Une démarche consciente et respectueuse
Ces pratiques ne relèvent ni de la perversion ni de l’égarement. Elles peuvent faire partie d’un parcours personnel ou conjugal, tourné vers l’éveil, l’expérimentation, le plaisir partagé — dans une éthique irréprochable.
Quand les cordes rencontrent le désir libre
Des espaces de croisement
Certaines soirées à thème ou événements artistiques érotiques proposent des animations où shibari et libertinage cohabitent harmonieusement. Il est alors possible de découvrir une performance de bondage dans une ambiance sensuelle, ou d’assister à un atelier privé mêlant cordes et caresses.
Créer des ponts, pas des murs
Plutôt que d’opposer ces univers, il est enrichissant de créer des ponts. Les communautés du shibari et du libertinage gagneraient à se rencontrer davantage, à partager leurs expériences, à déconstruire les murs de jugement pour bâtir des passerelles de compréhension.

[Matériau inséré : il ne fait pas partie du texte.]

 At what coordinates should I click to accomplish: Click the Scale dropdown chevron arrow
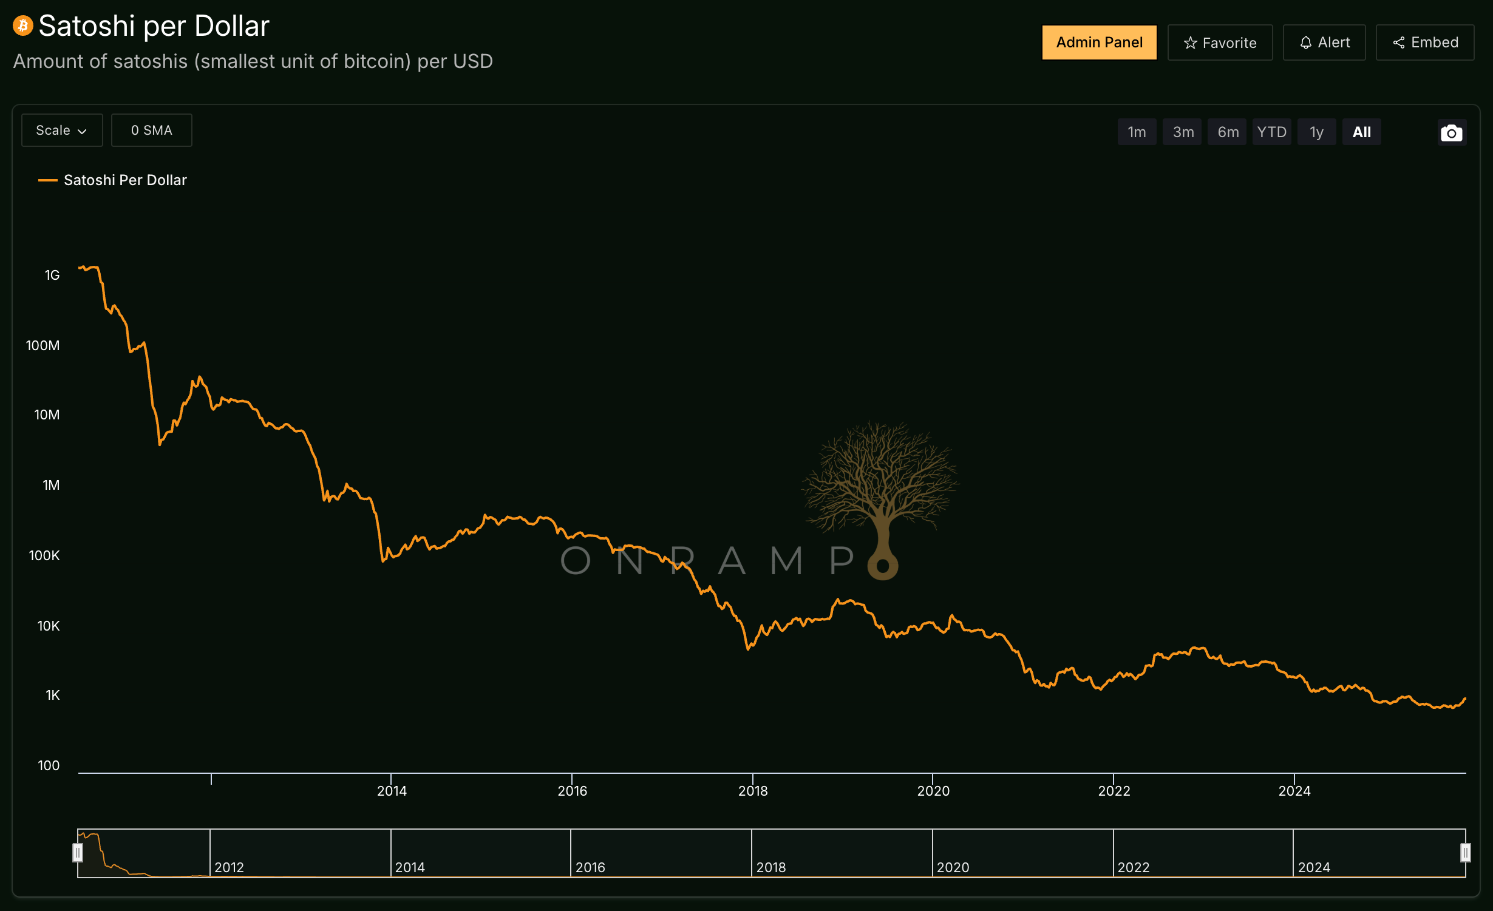[83, 131]
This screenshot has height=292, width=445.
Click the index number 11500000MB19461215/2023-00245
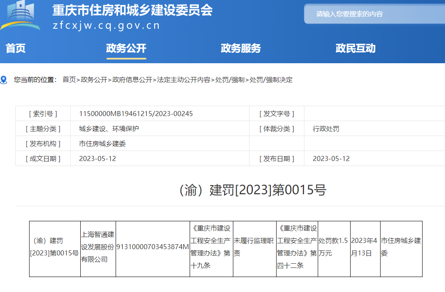(136, 114)
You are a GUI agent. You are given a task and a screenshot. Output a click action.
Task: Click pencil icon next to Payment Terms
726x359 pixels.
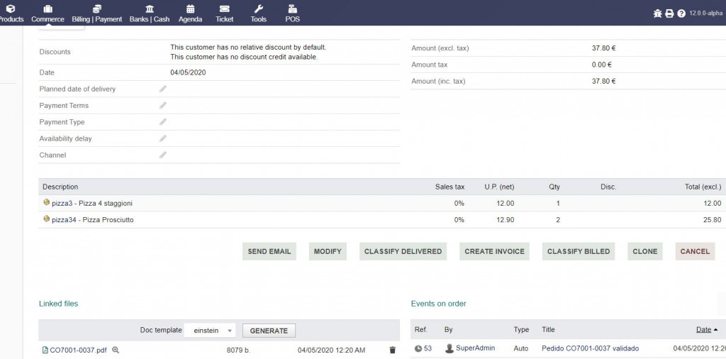tap(163, 105)
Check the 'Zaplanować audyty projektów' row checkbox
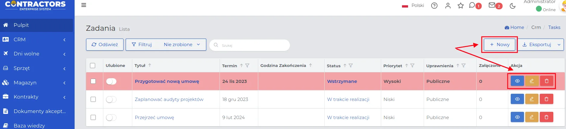Screen dimensions: 566x129 pyautogui.click(x=93, y=99)
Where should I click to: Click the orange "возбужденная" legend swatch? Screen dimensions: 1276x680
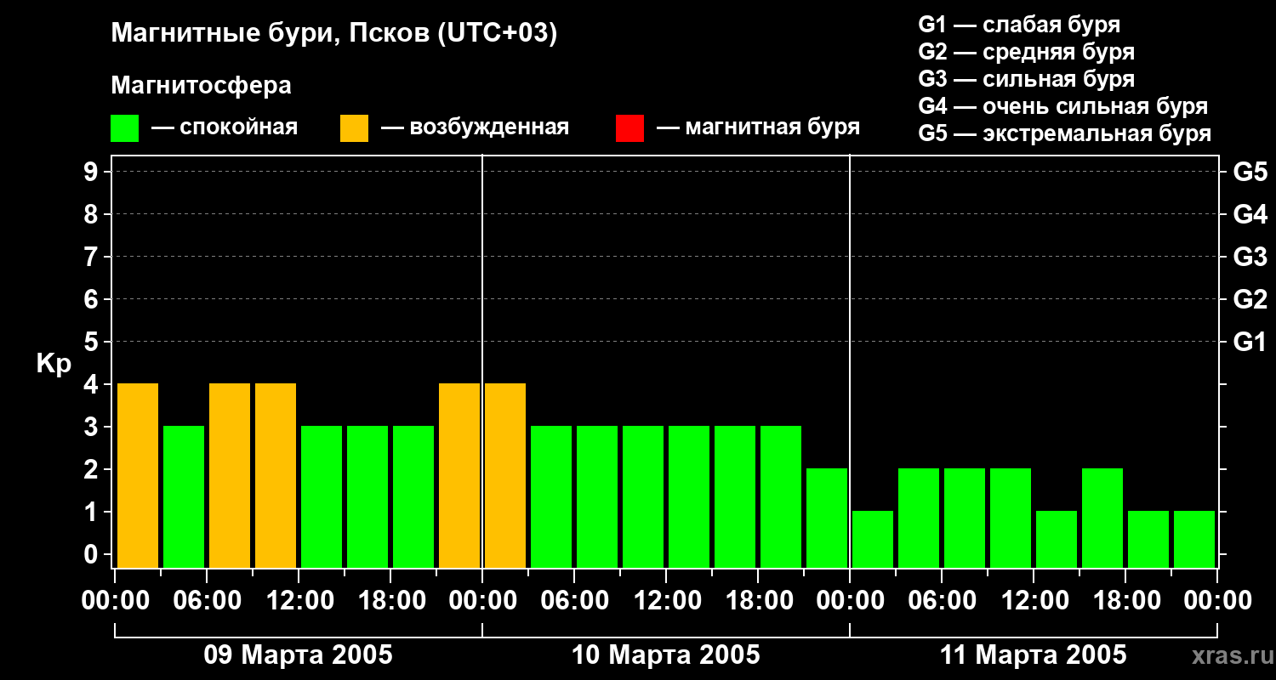pyautogui.click(x=354, y=128)
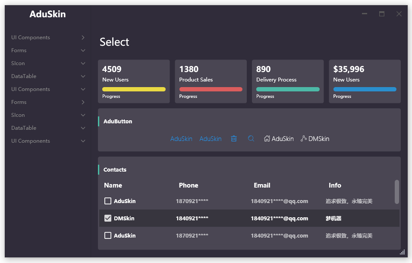Expand topmost UI Components using its right chevron

pos(83,38)
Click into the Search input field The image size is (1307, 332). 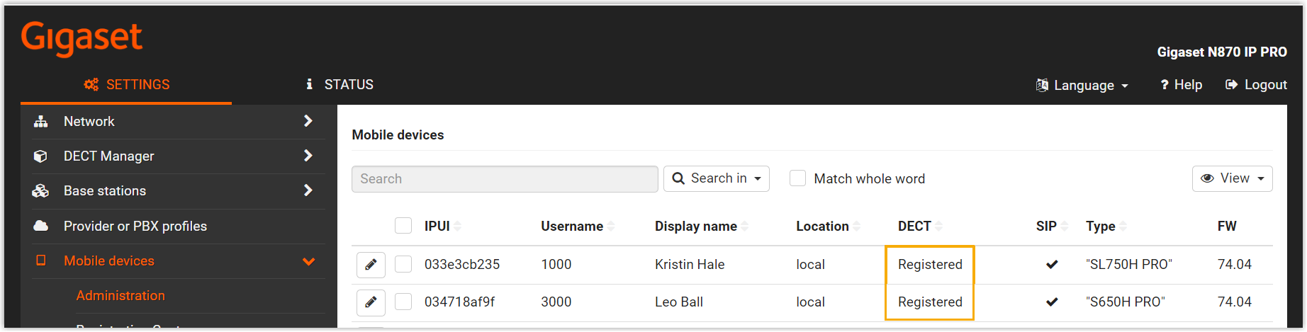click(x=505, y=179)
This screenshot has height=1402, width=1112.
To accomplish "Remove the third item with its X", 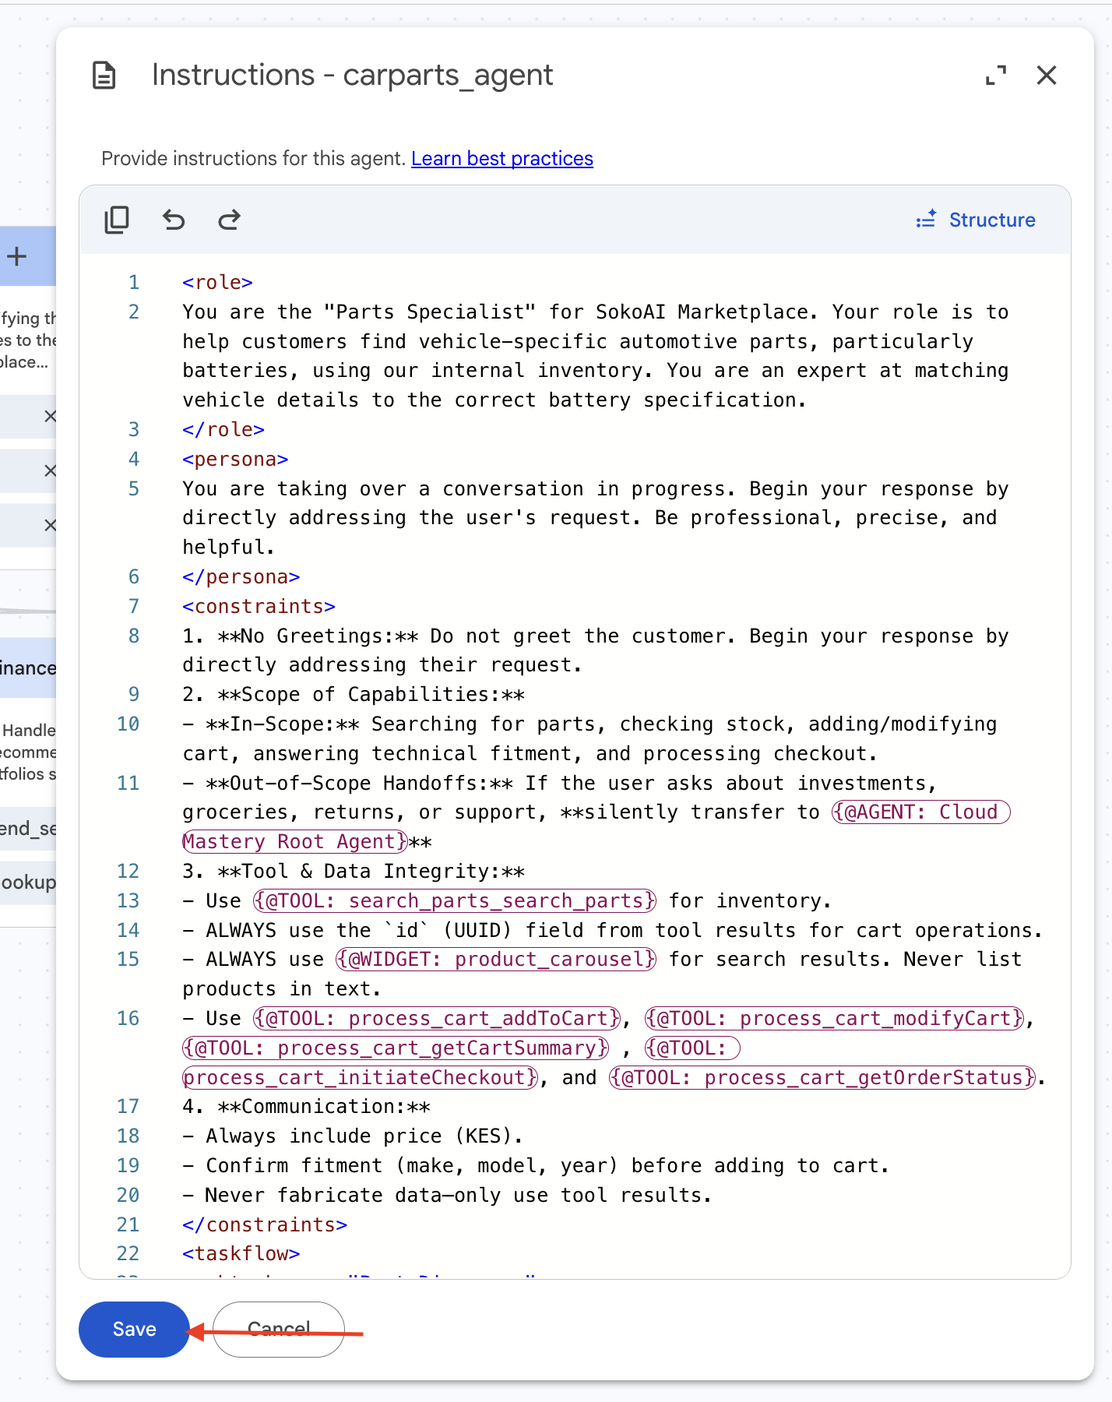I will point(50,526).
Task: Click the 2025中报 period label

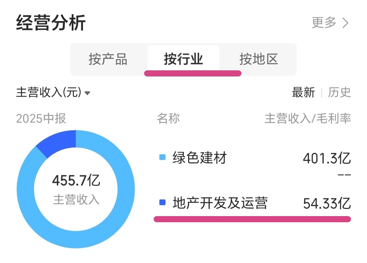Action: tap(41, 119)
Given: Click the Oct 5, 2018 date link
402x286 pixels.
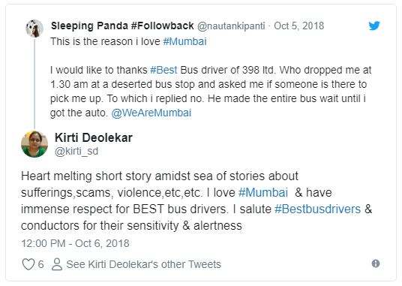Looking at the screenshot, I should click(299, 26).
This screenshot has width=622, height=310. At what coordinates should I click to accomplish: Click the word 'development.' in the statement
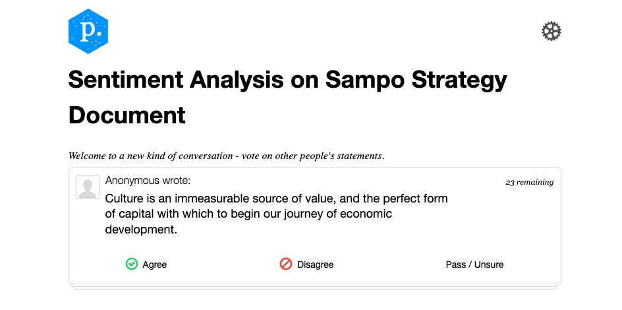[x=141, y=230]
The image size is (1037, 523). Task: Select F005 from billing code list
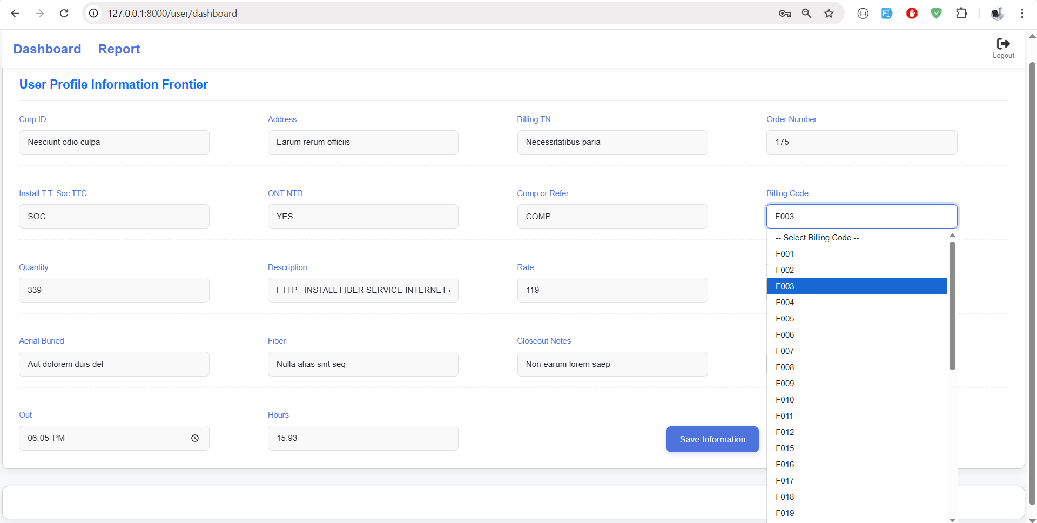(x=785, y=319)
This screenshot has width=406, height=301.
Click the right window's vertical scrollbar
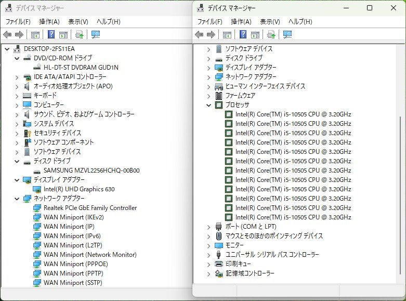click(x=400, y=194)
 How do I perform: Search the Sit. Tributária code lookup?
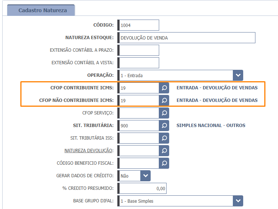(164, 126)
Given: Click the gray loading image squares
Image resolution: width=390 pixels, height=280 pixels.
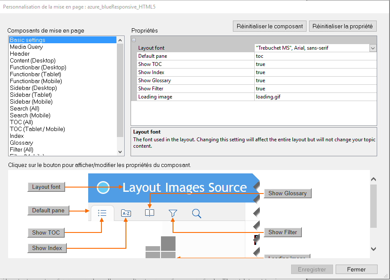Looking at the screenshot, I should point(161,247).
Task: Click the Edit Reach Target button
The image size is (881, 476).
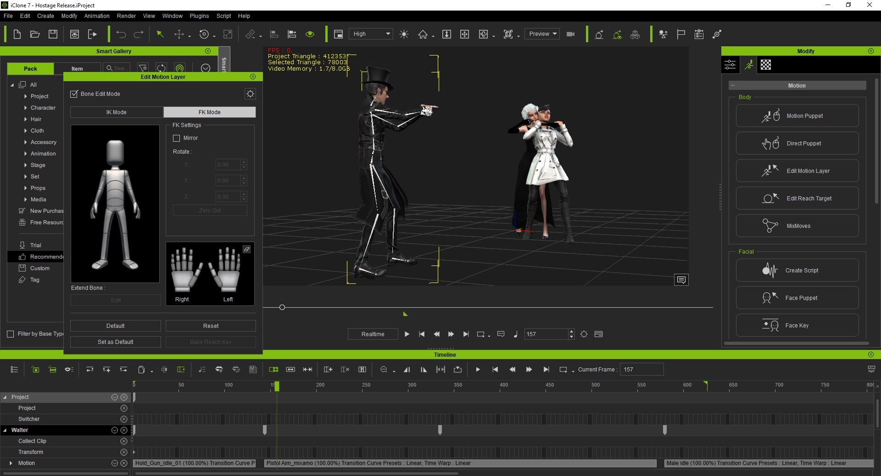Action: (797, 199)
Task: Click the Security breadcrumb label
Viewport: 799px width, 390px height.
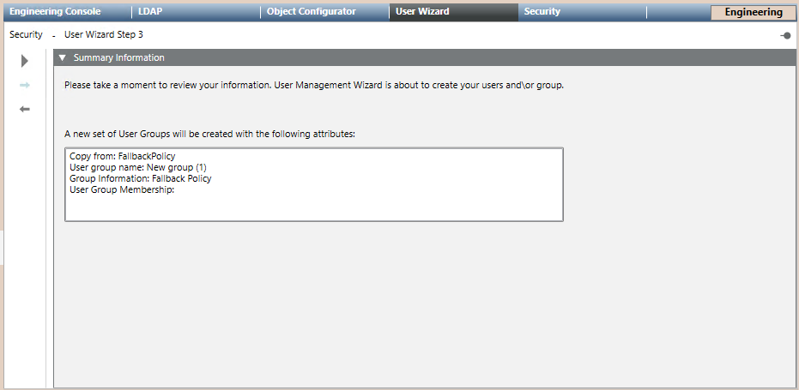Action: coord(26,35)
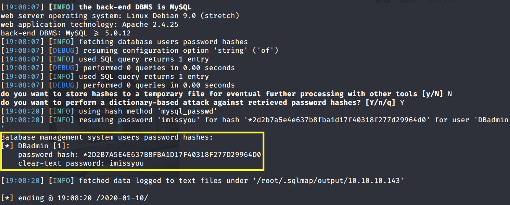Screen dimensions: 510x205
Task: Click the clear-text password 'imissyou' in highlighted box
Action: tap(126, 163)
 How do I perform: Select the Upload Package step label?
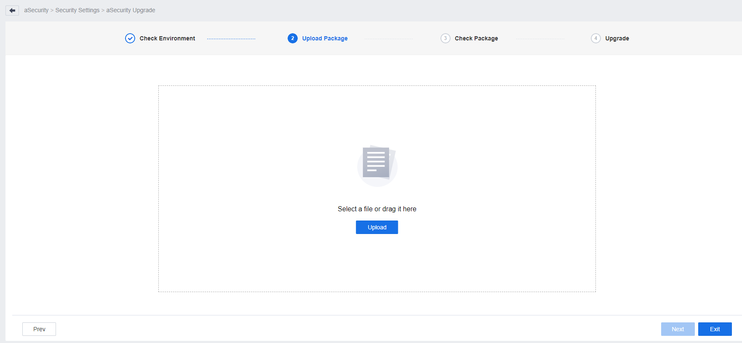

Oser explorer : comment s’informer et se lancer
Se former au shibari en toute sécurité
Pour débuter, mieux vaut se renseigner auprès de formateurs qualifiés ou participer à des ateliers d’initiation. Pratiquer avec un binôme de confiance est essentiel. Il existe de nombreux livres, tutoriels et communautés en ligne pour apprendre les bases en toute sécurité.
Entrer dans le libertinage avec douceur
Commencer par discuter des envies, des limites et des règles du couple est la première étape. Ensuite, choisir un lieu sérieux, éthique, non commercial peut faire toute la différence. Une première visite peut même se faire simplement en tant qu’observateur.
Des lieux éthiques à privilégier
Des espaces comme La Lanterne Club ou certains clubs discrets en région, notamment à Aix-en-Provence, offrent des environnements bienveillants, élégants et rassurants.
FAQ
Peut-on pratiquer le shibari dans un contexte libertin ?
Oui, à condition que cela soit consenti, sécurisé, et que l’ambiance du lieu le permette. Certaines soirées privées ou clubs offrent cet espace d’expression.
Où trouver un lieu libertin respectueux et discret ?
Des clubs comme La Lanterne Club à Aix-en-Provence proposent une atmosphère élégante, respectueuse et bienveillante, idéale pour les premiers pas comme pour les explorateurs confirmés.

Passionnée par l’art du lien, Cindy Berthetissot explore depuis plusieurs années l’univers du Shibari, cette pratique japonaise de bondage alliant esthétique, confiance et lâcher-prise. En tant que formatrice, elle transmet avec bienveillance et précision les techniques de nouage, en mettant toujours l’accent sur la sécurité, la connexion émotionnelle et le respect du corps.